BFM Business

"Pourquoi Alstom est une affaire d’Etat"

Loik Le Floch-Prigent défend le maintien d'Alstom dans le giron français.

Loik Le Floch-Prigent défend le maintien d'Alstom dans le giron français. - Fred Thaneau- AFP

Loik Le Floch Prigent, ancien président de la compagnie Elf, mais aussi de la SNCF et de GDF, estime que la vente des activités énergie du groupe français à General Electric n’est en rien justifiée. Entretien.

Malgré les doutes de la Commission européenne, la vente de l’intégralité des activités énergie d’Alstom à General Electric est en très bonne voie. Mais la manière dont se sont déroulées les négociations inquiète certains parlementaires – qui ont demandé en vain une commission d’enquête à ce sujet.

Quant à Loik Le Floch Prigent, tour à tour président de Elf, la SNCF et GDF, il estime que la direction d’Alstom a préféré lâcher l’entreprise pour éviter des poursuites aux Etats-Unis.

Pourquoi, selon vous, la vente des activités énergie d’Alstom est-elle une erreur?

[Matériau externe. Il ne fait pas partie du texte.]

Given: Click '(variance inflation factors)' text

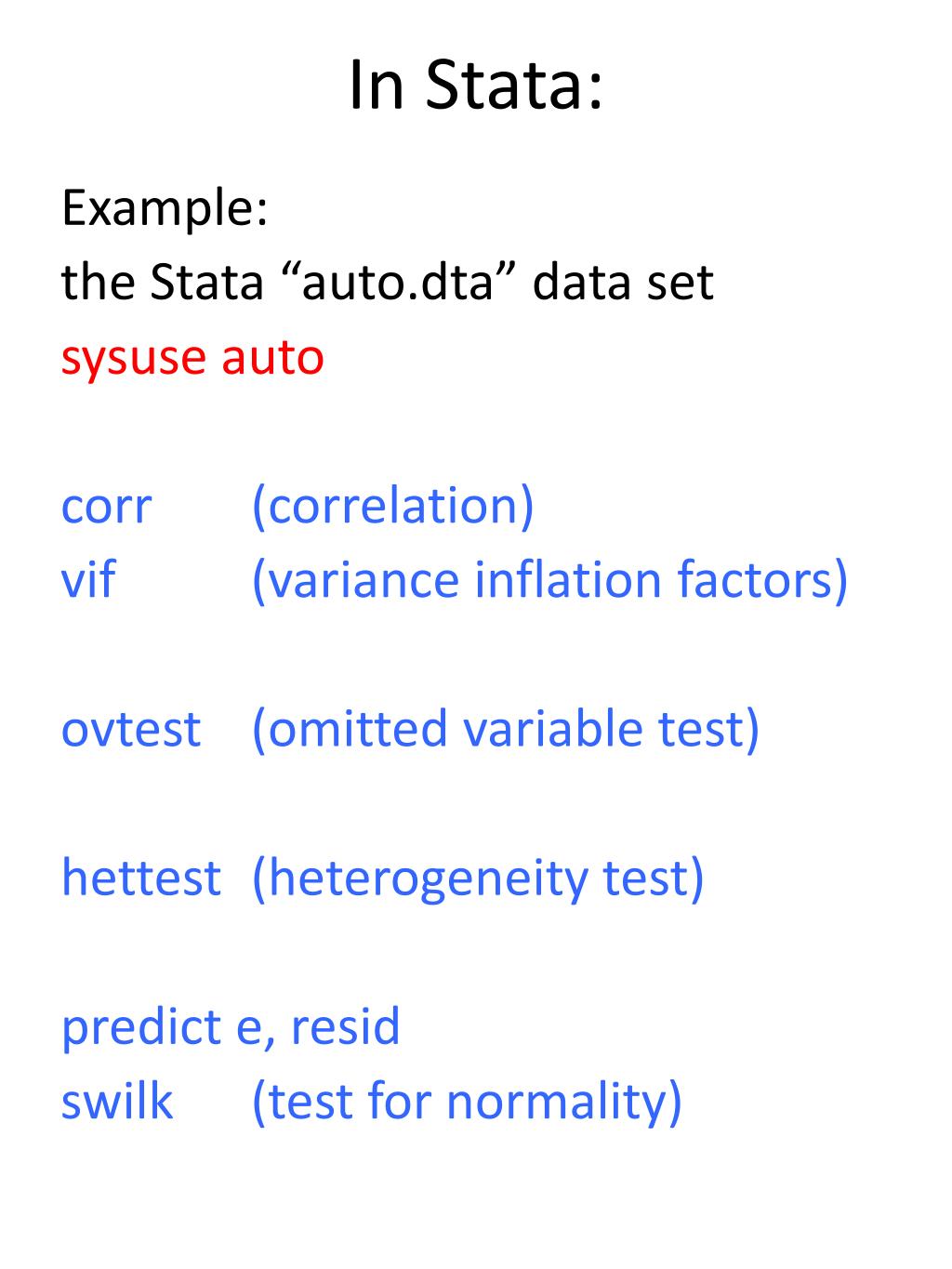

On a voulu assurer la pérennité des sites de production, mais aucun diagnostic sérieux n’a été effectué. Soudain, et alors que rien ne pressait, on a décidé de vendre 70% des activités d’Alstom à General Electric. Dans la précipitation, on n’a pas essayé d’étudier les solutions alternatives qui auraient pu permettre de conserver Alstom dans le giron français. On n’a pas consulté les clients principaux du groupe, comme la SNCF, GDF-Suez ou EDF.

Les deux groupes évoquent une alliance, mais beaucoup prétendent qu’Alstom est clairement lésé dans la transaction...

Il ne s’agit pas d’une alliance, mais d’une absorption complète. Ce n’est pas du 50-50, mais plutôt 50% + une action en faveur de GE. C’est bien évidemment le groupe américain qui commande. Par ailleurs, puisqu’il a toujours été dit qu’Alstom, compte-tenu de ses activités cycliques, ne pouvait vivre qu’avec trois départements (énergie, transports et réseaux), on voit mal comment Alstom Transport va pouvoir survivre seul. Cette entité n’a pas la taille critique pour être pérenne. La direction du groupe et le gouvernement français sont bien sûr au courant, ce qui me fait dire qu’il s’agit d’une affaire d’Etat : nous sommes en train d’abandonner une pépite industrielle française!

Pourquoi tant de précipitation, selon vous?

L’une des hypothèses consiste à dire que les problèmes liés à la justice américaine sont à l’origine de cette transaction*. Patrick Kron, le PDG d’Alstom, aurait ainsi conclu un arrangement afin d’éviter une situation similaire à celle de Siemens en 2008 (la direction du groupe allemand avait dû démissionner en bloc après des poursuites similaires à celles dont fait l’objet Alstom).

Pourtant, un cadre de l’entreprise a bien été condamné?

Effectivement, il a même été incarcéré pendant 14 mois aux Etats-Unis. Et, coïncidence troublante, il a été "libéré" au moment où les premiers accords ont été passés par Alstom et General Electric.

*Alstom était poursuivi aux Etats-Unis pour avoir versé des pots-de-vin afin de remporter des contrats dans plusieurs pays. Le groupe français a plaidé coupable, et devra payer près de 800 millions de dollars d’amende.